James Lawton: Athens flame dimmed as drugs spread a shadow

Already the evasions and the cover-ups are taking shape, but we know once again that the Olympic flame which will be lit tonight burns not for the glory of sport but merely to illuminate the running sore of drug corruption.

Already the evasions and the cover-ups are taking shape, but we know once again that the Olympic flame which will be lit tonight burns not for the glory of sport but merely to illuminate the running sore of drug corruption.

The Greeks, heirs to the greatest tradition of athletic endeavour of them all, have spent billions of euros and much of their economic lifeblood for what? A sickening embarrassment on the eve of the nation's greatest peacetime endeavour.

That, whatever the high politics being waged by the International Olympic Committee and the International Association of Athletic Federations last night, is the low truth of the aftermath to this week's failure of Konstadinos Kederis, reigning 200 metres champion, and Ekaterina Thanou, a silver medallist in the 100 metres in Sydney, to report for drug tests.

Greece's greatest sporting hero and heroine were supposed to trigger waves of national euphoria similar to the ones which greeted the nation's triumph in the European football championships in Portugal in July.

Instead, they now invoke scorn after long suspicion that their reluctance to compete outside of their homeland was not about a competitive strategy but the avoidance of exposure to random drug-testing.

The impact on these Olympics of the scandal is certain to be huge, certainly way beyond the semantics of the IAAF secretary-general Istvan Gyulai, who is claiming that this is not a story of doping crimes but a communications breakdown between team officials and the athletes.

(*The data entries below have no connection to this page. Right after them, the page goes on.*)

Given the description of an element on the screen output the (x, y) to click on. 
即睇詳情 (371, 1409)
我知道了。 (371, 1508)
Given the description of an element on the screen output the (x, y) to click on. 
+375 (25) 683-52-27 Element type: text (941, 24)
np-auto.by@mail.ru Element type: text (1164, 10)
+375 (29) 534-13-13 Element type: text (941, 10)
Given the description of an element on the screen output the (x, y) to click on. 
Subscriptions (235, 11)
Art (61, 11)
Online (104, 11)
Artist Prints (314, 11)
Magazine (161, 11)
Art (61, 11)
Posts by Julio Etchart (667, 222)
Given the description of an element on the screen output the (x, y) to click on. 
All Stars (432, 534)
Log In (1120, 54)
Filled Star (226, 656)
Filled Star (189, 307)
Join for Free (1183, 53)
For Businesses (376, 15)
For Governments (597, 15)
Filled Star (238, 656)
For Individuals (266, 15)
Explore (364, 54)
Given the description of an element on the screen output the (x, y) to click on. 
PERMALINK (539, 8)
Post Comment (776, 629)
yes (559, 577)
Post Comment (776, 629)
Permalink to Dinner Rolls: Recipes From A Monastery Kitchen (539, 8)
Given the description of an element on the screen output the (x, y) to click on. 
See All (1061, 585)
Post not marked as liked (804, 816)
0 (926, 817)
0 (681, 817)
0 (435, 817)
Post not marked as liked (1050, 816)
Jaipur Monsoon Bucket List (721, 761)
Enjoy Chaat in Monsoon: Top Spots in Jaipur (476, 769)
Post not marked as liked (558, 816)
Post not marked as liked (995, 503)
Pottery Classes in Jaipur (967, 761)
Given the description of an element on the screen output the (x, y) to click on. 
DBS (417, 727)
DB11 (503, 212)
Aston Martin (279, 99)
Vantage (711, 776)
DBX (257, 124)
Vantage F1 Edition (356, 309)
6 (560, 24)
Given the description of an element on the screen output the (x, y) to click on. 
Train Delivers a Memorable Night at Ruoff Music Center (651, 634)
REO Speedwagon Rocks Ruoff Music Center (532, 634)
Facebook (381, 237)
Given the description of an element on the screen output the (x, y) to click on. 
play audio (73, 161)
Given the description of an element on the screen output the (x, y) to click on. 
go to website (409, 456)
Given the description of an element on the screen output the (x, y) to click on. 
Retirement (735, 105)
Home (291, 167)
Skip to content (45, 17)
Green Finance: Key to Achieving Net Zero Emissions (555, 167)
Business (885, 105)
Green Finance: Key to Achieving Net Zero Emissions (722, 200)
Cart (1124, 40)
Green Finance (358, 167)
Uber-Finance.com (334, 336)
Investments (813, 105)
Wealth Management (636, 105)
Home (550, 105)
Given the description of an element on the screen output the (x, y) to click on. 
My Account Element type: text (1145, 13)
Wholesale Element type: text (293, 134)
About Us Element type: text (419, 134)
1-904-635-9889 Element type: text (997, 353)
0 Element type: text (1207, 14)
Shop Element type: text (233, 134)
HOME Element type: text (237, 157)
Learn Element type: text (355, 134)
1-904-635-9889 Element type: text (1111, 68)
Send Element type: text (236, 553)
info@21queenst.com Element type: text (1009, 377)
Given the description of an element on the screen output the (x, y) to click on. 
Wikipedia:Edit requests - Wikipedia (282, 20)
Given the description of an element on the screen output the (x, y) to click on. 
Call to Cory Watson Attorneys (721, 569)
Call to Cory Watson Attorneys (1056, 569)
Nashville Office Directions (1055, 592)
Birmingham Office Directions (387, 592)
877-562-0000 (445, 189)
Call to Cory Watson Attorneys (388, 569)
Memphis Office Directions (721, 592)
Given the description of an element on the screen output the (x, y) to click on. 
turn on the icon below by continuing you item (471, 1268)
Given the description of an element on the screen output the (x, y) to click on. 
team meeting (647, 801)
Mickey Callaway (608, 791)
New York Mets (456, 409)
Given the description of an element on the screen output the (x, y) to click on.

"To our minds, this is not a refusal," Gyulai is quoted as saying.

A world long weary of the deceits of Olympic sport is unlikely to be bowled over by the argument and for the Greeks the grim truth is that their glittering showpiece has been brutally damaged before it has started.

Tonight a spectacular opening ceremony staged at vast expense will command the television screens of the world and the president of the International Olympic Committee, Jacques Rogge, will talk in the highest terms of the real meaning of the celebrations. They are to signal the world's greatest festival of youth.

Every four years the same platitudes pour across the airwaves of the world... and every four years there is a grim story of drug abuse.

These, in the opinion of some, are the make-or-break Games, when the already shredded integrity of athletics, especially, is put under a most relentless spotlight. But already before last night's shattering news, a motley group of sportsmen had been exposed...a Kenyan boxer, a Spanish canoeist, two Greek-American baseball players, a Swiss cyclist, an American sprinter, had all failed drug tests.

These relatively small fry culprits merely underlined the depth of the problem after months of controversy following the indicting of the proprietors of the Balco laboratory in California for marketing designer steroids.

From the fall-out of the Balco investigation front- line athletes like world record sprinter Tim Montgomery and Britain's Dwain Chambers lost their places in these Olympics and the supreme star of the last Games, America's Marion Jones, comes here under the gravest suspicion.

Now the Greek affair ignites a new wave of doubts and those who claim that the Olympics have become not sport's greatest celebration but its biggest lie have fresh ammunition.

IOC officials will wriggle all day to evade the worst implications of what has happened and they will make brave faces when the Olympic flame is sent shooting into the heavens tonight, along with millions of euros' worth of fireworks.

But in the immediate days ahead the debris will not be so easily removed. The stench will not be of firework powder but the old one of the Olympic's longest-running lie.

It has become the marathon of despair.